By Tafadzwa Mungwadzi
The importance of protecting one`s invention has been often underestimated. Since time
immemorial, negligence in not protecting one`s invention has resulted in litigation which often results in financial loses and reputational damage. Against this background, one would need to understand the role intellectual law plays in mitigating risk when one has coined an invention.
What is Intellectual Property?
Intellectual Property (IP) is a term that describes the application of the mind to develop something new or original. Intellectual Property can exist in various forms and can range from a new invention, brand, design or artistic creation.
In some instances, Intellectual Property rights require a formal process of application, examination and registration with the relevant statutory bodies which administers the registration of trademarks, patents, and copyright.
However, in some cases, intellectual property rights do not need to be registered in order to be of value. Examples of intellectual property that fall under this category includes literal works and music.
Registered intellectual property (IP) rights serve as an incentive to reward innovation by providing IP creators and owners with the time and opportunity to exploit their creation.
Each type of IP provides different competitive advantages for its owners and new commercialization opportunities for organisations.
A trademark is a brand name, a slogan or a logo. It identifies the services or goods of one person and distinguishes it from the goods and services of another. A brand name is a word or combination of words (e.g. Kentucky Fried Chicken). A slogan is a short phrase or a sentence and a logo is a distinctive picture or symbol. They provide a distinctive identity in the marketplace and can apply to both products and services. Notable trademarks range from famous brand names such as Coca- Cola and Nike to slogans such as Nikes “Just do it.” Included in this category is the shape of the Coca- Cola bottle.
Yes, the coca cola bottle is a registered trademark. When a trademark (brand name, slogan or logo) has been registered, nobody else can use this trade mark or one that is confusingly similar. If this happens, legal action may result.
What is a Patent?
A patent is an exclusive right granted for an invention, which is a product or a process that provides a new way of doing something or offers a new technical solution to a problem.
The patent provides protection for the owner, which gives him or her the right to exclude others from making, using, exercising, disposing of the invention, offering to dispose, or importing the invention.
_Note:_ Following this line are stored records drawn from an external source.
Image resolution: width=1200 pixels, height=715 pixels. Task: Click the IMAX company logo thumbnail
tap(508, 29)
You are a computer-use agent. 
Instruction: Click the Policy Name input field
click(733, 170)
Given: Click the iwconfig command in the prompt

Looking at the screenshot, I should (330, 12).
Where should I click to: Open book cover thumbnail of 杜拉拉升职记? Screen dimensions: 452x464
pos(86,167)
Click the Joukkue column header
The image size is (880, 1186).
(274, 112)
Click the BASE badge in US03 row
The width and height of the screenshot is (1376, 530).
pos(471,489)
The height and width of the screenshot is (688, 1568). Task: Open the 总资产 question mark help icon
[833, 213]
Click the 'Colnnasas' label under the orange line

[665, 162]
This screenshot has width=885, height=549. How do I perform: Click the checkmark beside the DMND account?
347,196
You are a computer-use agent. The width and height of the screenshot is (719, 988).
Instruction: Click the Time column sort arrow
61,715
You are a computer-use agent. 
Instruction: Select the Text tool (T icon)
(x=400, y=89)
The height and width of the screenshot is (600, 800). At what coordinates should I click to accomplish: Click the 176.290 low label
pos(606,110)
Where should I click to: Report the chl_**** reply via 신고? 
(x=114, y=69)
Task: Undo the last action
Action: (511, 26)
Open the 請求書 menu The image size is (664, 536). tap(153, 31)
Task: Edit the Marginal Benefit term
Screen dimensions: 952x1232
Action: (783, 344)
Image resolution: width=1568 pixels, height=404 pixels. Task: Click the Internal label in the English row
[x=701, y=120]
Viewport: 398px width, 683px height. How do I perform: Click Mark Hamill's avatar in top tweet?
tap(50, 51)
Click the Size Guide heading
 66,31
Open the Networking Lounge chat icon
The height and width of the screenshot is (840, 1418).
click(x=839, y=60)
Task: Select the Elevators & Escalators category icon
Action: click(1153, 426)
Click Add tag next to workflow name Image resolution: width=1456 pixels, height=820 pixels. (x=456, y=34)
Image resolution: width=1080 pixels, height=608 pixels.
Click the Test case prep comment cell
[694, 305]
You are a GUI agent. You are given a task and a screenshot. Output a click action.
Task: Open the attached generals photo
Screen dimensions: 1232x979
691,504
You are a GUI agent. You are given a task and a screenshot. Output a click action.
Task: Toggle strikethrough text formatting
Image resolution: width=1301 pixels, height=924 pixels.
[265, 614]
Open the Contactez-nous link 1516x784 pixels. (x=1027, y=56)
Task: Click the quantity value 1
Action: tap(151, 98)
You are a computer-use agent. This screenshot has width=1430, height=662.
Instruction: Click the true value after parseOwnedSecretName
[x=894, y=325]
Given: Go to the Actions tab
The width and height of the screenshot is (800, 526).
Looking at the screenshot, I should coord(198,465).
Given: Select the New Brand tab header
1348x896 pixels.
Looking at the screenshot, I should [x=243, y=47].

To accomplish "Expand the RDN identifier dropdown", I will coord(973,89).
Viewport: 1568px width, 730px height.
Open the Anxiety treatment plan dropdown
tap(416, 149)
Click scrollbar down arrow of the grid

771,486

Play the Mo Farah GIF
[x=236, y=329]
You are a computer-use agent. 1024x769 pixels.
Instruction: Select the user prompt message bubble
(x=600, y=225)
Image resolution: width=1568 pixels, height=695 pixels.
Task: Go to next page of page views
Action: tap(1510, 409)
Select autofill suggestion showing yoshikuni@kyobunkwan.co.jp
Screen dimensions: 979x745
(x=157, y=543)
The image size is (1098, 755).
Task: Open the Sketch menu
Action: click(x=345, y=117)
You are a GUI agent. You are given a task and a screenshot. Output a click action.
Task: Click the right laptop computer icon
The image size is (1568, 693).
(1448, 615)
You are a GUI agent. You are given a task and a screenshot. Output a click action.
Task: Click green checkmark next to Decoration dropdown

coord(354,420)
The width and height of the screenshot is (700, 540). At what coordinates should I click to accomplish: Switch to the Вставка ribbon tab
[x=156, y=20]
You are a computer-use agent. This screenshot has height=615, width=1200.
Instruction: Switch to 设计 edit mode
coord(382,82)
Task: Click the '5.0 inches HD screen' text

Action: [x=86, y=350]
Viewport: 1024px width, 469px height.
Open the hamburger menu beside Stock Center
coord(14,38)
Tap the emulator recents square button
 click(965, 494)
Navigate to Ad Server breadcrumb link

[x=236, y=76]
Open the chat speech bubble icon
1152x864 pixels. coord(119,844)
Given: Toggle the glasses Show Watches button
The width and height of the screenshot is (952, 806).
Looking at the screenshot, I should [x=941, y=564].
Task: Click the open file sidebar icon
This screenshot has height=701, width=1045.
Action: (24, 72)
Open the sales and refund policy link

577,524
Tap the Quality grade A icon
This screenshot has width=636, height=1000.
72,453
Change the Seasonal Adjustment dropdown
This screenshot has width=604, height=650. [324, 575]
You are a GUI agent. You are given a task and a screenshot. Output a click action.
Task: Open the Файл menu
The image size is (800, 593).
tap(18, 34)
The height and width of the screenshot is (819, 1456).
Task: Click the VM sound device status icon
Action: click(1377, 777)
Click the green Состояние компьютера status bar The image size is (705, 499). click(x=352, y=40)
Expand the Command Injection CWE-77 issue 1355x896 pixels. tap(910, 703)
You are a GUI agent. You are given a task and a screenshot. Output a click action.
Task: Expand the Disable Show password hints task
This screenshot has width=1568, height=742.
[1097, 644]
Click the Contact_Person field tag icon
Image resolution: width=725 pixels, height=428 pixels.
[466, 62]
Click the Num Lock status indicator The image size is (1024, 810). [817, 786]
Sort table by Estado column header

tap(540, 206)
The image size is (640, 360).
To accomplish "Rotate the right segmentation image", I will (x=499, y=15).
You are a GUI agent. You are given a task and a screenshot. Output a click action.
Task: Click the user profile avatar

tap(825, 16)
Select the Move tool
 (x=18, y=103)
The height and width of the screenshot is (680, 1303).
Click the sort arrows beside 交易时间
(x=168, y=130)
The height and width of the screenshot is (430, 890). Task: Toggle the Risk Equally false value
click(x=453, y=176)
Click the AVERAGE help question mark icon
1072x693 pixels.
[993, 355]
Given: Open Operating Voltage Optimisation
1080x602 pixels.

International standard dictates that the protection is granted for a limited period of 20 years, even though some jurisdictions may opt for a shorter or longer period.
Registration of designs
In layman`s terms, a “Design” is about shape and features that appeal to the eye.
Therefore, design pertains to the shape, form, pattern, ornamentation and configuration of a product or article. There are two types of designs that can be registered, namely aesthetic and functional designs. The requirements for an aesthetic design is that it has to be new and original and that the beauty is in its shape, configuration or ornamentation. Additionally, it must be able to be produced by an industrial process. For example, the design of a ring (jewellery) is generally dictated by aesthetic features.
On one hand, a functional design has to be new and not commonplace and the shape or configuration is necessitated by the function. As with an aesthetic design, it must be able to be produced by an industrial process.
In terms of international best standards, protection is afforded to aesthetic designs for one period of fifteen years and to functional designs for one period of ten years.
However, this lifespan may vary depending with jurisdiction.
What is copyright?
A copyright is an exclusive right granted by law for a limited period to an author, designer or creator for his or her original work. Unlike other forms of intellectual property, copyright does not need to be registered, except for cinematograph films.
Works that are eligible for copyright include literary works like books and written composition novels, musical works such as songs, artistic works such as paintings and drawings, sound recordings, computer programs and broadcasting of films or music. For a work to be eligible for copyright protection, it must be original and be reduced to material form. Against this backdrop, it is important for one to effectively manage his or her Intellectual
Property to ensure you get the best protection and the most out of your idea or invention.
One must also note that the creator of Intellectual Property is not always the owner, such as the case where an IT programmer develops a computer program as part of his job. It is therefore important that ownership be addressed through appropriate contractual arrangements. Be on the lookout and ensure your inventions are protected. As the elders say, confiding a secret to an unworthy person is like carrying grain in a bag with a hole.